## How to complete this task
Repeat the listing below in full.

Segment Start: Extracted information

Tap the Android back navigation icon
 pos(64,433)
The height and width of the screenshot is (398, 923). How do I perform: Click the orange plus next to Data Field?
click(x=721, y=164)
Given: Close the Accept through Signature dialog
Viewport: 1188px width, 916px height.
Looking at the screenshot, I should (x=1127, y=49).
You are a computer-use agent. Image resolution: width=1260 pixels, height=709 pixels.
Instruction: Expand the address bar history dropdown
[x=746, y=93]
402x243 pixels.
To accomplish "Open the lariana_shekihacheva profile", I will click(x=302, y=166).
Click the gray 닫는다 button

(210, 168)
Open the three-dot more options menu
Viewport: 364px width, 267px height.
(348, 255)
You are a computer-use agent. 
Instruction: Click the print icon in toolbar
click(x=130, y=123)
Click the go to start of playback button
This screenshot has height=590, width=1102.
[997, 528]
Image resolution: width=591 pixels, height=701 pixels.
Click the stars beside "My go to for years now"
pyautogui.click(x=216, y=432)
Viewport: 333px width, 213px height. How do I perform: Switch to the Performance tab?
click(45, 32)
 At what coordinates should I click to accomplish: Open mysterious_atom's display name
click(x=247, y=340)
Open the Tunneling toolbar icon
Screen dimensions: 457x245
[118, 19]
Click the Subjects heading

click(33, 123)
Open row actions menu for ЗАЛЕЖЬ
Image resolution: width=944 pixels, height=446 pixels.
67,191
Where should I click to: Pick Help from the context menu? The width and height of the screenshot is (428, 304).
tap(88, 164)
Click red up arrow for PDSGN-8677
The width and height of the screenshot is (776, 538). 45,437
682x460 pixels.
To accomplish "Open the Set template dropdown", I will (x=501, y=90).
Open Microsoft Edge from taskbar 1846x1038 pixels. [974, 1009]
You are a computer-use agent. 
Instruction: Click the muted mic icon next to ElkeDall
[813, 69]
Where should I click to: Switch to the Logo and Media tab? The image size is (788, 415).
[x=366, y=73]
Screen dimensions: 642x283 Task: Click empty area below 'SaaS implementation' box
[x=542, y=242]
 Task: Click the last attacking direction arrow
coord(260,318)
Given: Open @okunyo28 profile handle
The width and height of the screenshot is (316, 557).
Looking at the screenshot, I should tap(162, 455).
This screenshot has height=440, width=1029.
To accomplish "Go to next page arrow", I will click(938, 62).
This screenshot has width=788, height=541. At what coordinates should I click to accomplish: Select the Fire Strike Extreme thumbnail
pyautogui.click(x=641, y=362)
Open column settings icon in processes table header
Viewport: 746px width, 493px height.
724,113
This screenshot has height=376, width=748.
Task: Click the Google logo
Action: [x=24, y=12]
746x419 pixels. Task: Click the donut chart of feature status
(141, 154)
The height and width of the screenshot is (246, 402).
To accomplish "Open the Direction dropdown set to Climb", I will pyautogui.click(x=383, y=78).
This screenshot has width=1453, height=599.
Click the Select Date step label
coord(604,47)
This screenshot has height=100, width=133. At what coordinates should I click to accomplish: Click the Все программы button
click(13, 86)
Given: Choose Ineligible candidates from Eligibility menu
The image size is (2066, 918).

Segment End: Extracted information

## Answer to this problem
Tap the Android back navigation icon
 pos(64,433)
The height and width of the screenshot is (398, 923). How do I perform: Click the orange plus next to Data Field?
click(x=721, y=164)
Given: Close the Accept through Signature dialog
Viewport: 1188px width, 916px height.
Looking at the screenshot, I should (x=1127, y=49).
You are a computer-use agent. Image resolution: width=1260 pixels, height=709 pixels.
Instruction: Expand the address bar history dropdown
[x=746, y=93]
402x243 pixels.
To accomplish "Open the lariana_shekihacheva profile", I will click(x=302, y=166).
Click the gray 닫는다 button

(210, 168)
Open the three-dot more options menu
Viewport: 364px width, 267px height.
(348, 255)
You are a computer-use agent. 
Instruction: Click the print icon in toolbar
click(x=130, y=123)
Click the go to start of playback button
This screenshot has height=590, width=1102.
[997, 528]
Image resolution: width=591 pixels, height=701 pixels.
Click the stars beside "My go to for years now"
pyautogui.click(x=216, y=432)
Viewport: 333px width, 213px height. How do I perform: Switch to the Performance tab?
click(45, 32)
 At what coordinates should I click to accomplish: Open mysterious_atom's display name
click(x=247, y=340)
Open the Tunneling toolbar icon
Screen dimensions: 457x245
[118, 19]
Click the Subjects heading

click(33, 123)
Open row actions menu for ЗАЛЕЖЬ
Image resolution: width=944 pixels, height=446 pixels.
67,191
Where should I click to: Pick Help from the context menu? The width and height of the screenshot is (428, 304).
tap(88, 164)
Click red up arrow for PDSGN-8677
The width and height of the screenshot is (776, 538). 45,437
682x460 pixels.
To accomplish "Open the Set template dropdown", I will (x=501, y=90).
Open Microsoft Edge from taskbar 1846x1038 pixels. [974, 1009]
You are a computer-use agent. 
Instruction: Click the muted mic icon next to ElkeDall
[813, 69]
Where should I click to: Switch to the Logo and Media tab? The image size is (788, 415).
[x=366, y=73]
Screen dimensions: 642x283 Task: Click empty area below 'SaaS implementation' box
[x=542, y=242]
 Task: Click the last attacking direction arrow
coord(260,318)
Given: Open @okunyo28 profile handle
The width and height of the screenshot is (316, 557).
Looking at the screenshot, I should tap(162, 455).
This screenshot has height=440, width=1029.
To accomplish "Go to next page arrow", I will click(938, 62).
This screenshot has width=788, height=541. At what coordinates should I click to accomplish: Select the Fire Strike Extreme thumbnail
pyautogui.click(x=641, y=362)
Open column settings icon in processes table header
Viewport: 746px width, 493px height.
724,113
This screenshot has height=376, width=748.
Task: Click the Google logo
Action: [x=24, y=12]
746x419 pixels. Task: Click the donut chart of feature status
(141, 154)
The height and width of the screenshot is (246, 402).
To accomplish "Open the Direction dropdown set to Climb", I will pyautogui.click(x=383, y=78).
This screenshot has width=1453, height=599.
Click the Select Date step label
coord(604,47)
This screenshot has height=100, width=133. At what coordinates should I click to accomplish: Click the Все программы button
click(13, 86)
Given: Choose Ineligible candidates from Eligibility menu
The image size is (2066, 918).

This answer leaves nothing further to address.